A Humboldt County cannabis grower will pay at least $750,000 to settle a dispute with state water and wildlife agencies over alleged environmental violations at a 435-acre cultivation site in California’s famed Emerald Triangle. In the settlement agreement, licensed weed grower Joshua Sweet and his companies, The Hills LLC and Shadow Light Ranch LLC, admitted to violations of state water regulations over a period of several years.
“It is critical for all cannabis cultivators to be environmentally responsible and protect California’s water supply and water quality,” Taro Murano, program manager for the State Water Board’s Division of Water Rights cannabis enforcement section, said in a statement from the California Department of Fish and Wildlife (CDFW). “Sweet chose to operate his business while ignoring regulations designed to protect the environment. He must now remediate the environmental damage he caused and pay a significant penalty. No one should get a business advantage by ignoring the law and harming the environment.”
The settlement calls for Sweet to pay $1.75 million for the violations, which include illegally diverting and collecting water from unnamed tributaries of the South Fork Eel River that cross the property. According to the settlement terms, $1 million of the fine was suspended, but Sweet will be responsible for paying the additional $1 million if remediations to the property are not completed as agreed.
Multiple Environmental Violations at Cultivation Site
The settlement cites several violations, including building an unpermitted pond on a waterway to collect water for irrigating cannabis plants. Other violations include the destruction of wetland habitats and stream channels, converting oak woodland to cannabis cultivation and failure to work with state and local officials to satisfy permitting requirements.
Yvonne West, director of the State Water Resources Control Board’s office of enforcement, said that Sweet and his companies did not have the authority to divert water on the property and use it for cannabis cultivation.
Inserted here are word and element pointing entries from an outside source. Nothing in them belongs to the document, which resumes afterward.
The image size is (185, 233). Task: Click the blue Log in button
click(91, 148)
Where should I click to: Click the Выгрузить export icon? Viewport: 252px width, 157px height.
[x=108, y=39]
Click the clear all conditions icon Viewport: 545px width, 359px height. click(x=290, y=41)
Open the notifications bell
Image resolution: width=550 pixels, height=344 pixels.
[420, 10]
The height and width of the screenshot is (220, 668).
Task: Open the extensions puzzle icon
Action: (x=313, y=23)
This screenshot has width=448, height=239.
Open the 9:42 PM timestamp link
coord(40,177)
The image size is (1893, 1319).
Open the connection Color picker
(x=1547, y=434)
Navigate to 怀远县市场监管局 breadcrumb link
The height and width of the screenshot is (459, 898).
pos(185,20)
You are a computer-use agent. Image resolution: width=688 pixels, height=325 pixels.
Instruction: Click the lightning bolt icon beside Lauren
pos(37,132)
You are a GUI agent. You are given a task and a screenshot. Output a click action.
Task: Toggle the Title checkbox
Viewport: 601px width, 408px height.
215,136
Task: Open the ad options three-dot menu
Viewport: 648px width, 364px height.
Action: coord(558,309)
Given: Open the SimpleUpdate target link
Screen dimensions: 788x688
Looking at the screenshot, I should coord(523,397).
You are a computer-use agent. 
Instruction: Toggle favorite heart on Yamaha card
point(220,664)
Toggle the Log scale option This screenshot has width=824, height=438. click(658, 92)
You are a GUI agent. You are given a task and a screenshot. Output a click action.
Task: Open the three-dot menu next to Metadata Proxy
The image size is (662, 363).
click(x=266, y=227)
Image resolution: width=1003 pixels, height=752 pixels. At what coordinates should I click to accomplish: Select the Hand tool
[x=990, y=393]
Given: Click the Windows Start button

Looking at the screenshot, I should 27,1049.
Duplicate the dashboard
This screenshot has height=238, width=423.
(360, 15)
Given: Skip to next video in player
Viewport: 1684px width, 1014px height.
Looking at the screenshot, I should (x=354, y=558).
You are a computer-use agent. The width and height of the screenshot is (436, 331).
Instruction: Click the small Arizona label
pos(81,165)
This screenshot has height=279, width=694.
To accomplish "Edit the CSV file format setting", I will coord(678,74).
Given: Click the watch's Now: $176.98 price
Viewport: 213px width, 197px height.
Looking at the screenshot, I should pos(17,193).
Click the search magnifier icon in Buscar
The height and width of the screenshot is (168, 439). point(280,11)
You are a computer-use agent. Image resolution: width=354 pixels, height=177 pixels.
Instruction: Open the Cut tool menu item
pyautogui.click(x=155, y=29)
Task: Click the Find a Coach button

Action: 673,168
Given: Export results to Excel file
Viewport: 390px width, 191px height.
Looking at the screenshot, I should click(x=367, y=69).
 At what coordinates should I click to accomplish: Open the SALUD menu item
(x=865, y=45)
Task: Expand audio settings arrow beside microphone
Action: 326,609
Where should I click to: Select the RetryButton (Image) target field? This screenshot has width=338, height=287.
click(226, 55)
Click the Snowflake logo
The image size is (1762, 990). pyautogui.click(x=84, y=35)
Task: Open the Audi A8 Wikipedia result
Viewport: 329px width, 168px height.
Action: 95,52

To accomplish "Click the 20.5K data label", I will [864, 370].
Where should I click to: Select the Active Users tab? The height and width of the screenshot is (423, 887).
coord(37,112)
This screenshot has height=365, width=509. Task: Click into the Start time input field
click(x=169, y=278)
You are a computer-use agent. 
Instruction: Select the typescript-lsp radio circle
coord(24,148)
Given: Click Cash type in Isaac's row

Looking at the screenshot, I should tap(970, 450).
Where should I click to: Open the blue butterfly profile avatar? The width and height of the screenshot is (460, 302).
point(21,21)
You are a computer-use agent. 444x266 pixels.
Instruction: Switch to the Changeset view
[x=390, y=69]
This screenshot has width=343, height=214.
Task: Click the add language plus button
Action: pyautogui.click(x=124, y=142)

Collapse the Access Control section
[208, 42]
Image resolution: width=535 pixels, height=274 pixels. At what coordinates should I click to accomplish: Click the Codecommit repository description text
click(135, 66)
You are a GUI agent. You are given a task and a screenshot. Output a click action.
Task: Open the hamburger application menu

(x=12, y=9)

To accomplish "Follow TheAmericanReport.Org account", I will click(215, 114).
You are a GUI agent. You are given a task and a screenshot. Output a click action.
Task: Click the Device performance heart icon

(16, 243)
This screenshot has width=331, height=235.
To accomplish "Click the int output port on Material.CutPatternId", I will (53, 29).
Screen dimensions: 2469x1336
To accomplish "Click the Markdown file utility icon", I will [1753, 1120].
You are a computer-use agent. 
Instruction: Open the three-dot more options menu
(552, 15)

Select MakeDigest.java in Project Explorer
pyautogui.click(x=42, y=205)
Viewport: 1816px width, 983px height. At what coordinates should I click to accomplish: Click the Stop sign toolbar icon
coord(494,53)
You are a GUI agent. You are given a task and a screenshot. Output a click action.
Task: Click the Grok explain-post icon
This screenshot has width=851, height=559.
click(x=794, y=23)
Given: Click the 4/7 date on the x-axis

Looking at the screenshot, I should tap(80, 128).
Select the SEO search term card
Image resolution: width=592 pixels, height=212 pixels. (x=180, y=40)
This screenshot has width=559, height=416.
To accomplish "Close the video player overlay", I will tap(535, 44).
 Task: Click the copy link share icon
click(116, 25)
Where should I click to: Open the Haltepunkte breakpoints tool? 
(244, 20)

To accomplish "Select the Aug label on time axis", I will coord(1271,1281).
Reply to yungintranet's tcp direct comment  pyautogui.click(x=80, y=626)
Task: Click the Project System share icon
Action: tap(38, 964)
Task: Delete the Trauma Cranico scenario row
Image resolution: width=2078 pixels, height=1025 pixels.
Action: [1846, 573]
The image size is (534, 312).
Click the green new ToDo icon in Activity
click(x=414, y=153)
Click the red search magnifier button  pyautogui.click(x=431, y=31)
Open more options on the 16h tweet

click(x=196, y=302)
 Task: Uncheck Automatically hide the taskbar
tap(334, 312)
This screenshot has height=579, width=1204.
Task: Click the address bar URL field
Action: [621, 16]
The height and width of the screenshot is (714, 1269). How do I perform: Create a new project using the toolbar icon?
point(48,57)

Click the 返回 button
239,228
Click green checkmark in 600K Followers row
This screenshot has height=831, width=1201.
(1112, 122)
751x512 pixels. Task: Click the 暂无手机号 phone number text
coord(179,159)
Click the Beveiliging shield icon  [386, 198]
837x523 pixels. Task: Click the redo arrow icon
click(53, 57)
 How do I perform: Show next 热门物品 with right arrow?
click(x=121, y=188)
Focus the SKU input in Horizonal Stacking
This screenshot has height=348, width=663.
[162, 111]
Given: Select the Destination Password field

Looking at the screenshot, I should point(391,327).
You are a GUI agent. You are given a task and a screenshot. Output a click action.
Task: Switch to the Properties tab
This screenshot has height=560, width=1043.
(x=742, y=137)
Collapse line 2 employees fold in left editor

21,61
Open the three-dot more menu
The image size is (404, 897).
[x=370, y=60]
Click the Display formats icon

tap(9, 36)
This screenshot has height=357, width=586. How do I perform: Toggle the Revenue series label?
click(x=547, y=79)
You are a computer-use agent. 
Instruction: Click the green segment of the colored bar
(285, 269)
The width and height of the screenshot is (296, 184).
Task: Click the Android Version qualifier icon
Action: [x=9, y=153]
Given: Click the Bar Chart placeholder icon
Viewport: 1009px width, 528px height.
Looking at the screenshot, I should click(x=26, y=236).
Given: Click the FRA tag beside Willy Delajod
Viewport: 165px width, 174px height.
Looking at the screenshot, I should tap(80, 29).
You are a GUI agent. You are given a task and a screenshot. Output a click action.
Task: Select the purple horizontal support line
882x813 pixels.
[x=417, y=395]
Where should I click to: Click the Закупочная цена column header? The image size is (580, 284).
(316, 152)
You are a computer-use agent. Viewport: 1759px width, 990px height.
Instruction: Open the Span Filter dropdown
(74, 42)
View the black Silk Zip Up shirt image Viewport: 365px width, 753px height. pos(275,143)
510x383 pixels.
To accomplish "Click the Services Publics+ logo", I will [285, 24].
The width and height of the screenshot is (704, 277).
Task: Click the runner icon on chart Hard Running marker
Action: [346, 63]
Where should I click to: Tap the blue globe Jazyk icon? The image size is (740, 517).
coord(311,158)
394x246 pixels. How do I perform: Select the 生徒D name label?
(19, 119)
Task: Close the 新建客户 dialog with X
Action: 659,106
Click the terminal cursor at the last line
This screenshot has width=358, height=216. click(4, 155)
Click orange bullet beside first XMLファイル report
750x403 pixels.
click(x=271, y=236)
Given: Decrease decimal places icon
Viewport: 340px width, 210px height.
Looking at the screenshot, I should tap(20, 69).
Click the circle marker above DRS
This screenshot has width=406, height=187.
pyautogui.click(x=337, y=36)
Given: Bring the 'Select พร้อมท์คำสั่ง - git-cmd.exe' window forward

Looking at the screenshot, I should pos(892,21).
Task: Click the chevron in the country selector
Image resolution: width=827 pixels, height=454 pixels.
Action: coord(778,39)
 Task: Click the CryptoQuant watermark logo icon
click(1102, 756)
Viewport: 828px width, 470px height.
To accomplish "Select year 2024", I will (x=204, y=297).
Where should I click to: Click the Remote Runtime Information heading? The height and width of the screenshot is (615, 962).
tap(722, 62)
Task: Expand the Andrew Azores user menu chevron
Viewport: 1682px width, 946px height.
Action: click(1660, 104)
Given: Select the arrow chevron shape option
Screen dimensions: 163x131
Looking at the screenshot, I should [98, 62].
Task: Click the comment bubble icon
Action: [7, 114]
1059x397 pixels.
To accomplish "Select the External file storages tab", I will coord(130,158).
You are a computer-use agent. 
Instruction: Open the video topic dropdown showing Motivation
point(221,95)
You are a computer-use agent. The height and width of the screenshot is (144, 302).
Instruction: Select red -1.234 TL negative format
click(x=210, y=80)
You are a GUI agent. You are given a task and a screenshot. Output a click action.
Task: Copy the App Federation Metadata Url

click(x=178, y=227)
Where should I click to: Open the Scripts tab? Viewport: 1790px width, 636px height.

According to an email from the water board to nonprofit news outlet CalMatters, Sweet took about 16.2 acre-feet of water, approximately enough to supply about 49 households for a year, for a total of three ponds on the property between 2017 and 2020.
“This case represents years of hard work by dedicated staff to remediate damage to streambed channels, wetland habitat and oak woodlands,” said Nathaniel Arnold, acting chief of law enforcement for CDFW. “The settlement also speaks volumes to the egregious nature of this case and should send a strong message to those working outside of state regulations to cultivate cannabis. Our natural resources deserve to be respected.”
Included in the settlement agreement is a $500,000 payment for water rights violations, a record penalty for such a violation in the state of California. The defendants are also required to remove unpermitted ponds and restore wetlands and waterways as part of the agreement.
Grower Says Penalty Is Unfair
Sweet believes that the fines are unfair and excessive and that the case could have been handled differently.
“If the full penalty and remediation costs were due today it would take everything I own,” Sweet said in a statement to CalMatters.
“Although I will follow through with my end of the settlement, I do not believe this is fair or just, and I believe I have already suffered way too much,” Sweet said in the emailed statement.
“Even during our court-mandated settlement conference, they were asked why they would go after a small independent businessman with these type of enormous fines usually reserved for huge corporations that destroy ecosystems,” he added.
But state and local officials defended the settlement, saying it is justified by the actions taken at the property.
“The ordered penalties are modest given the scope of damage, the length of time the site has been left unremediated and considering the unjust enrichment or benefit to Mr. Sweet from running a business for several years without going through the necessary permitting process,” said Jeremy Valverde, assistant chief counsel at the California Department of Fish and Wildlife, in a statement emailed to CalMatters.
Joshua Curtis, the North Coast Regional Water Quality Control Board’s assistant executive officer, said that Sweet and his businesses “for years resisted our attempts to cooperatively work on restoration and recovery of those resources, leaving formal enforcement as our only option.”
“This was an ongoing use by Mr. Sweet and the penalties are over an approximately four-year period for unauthorized diversion and use of water to support cultivation,” said West of the water board. “Five hundred dollars a day, multiple violations over a four-year period, does really add up. And then again we did have the additional types of violations at play here as well.”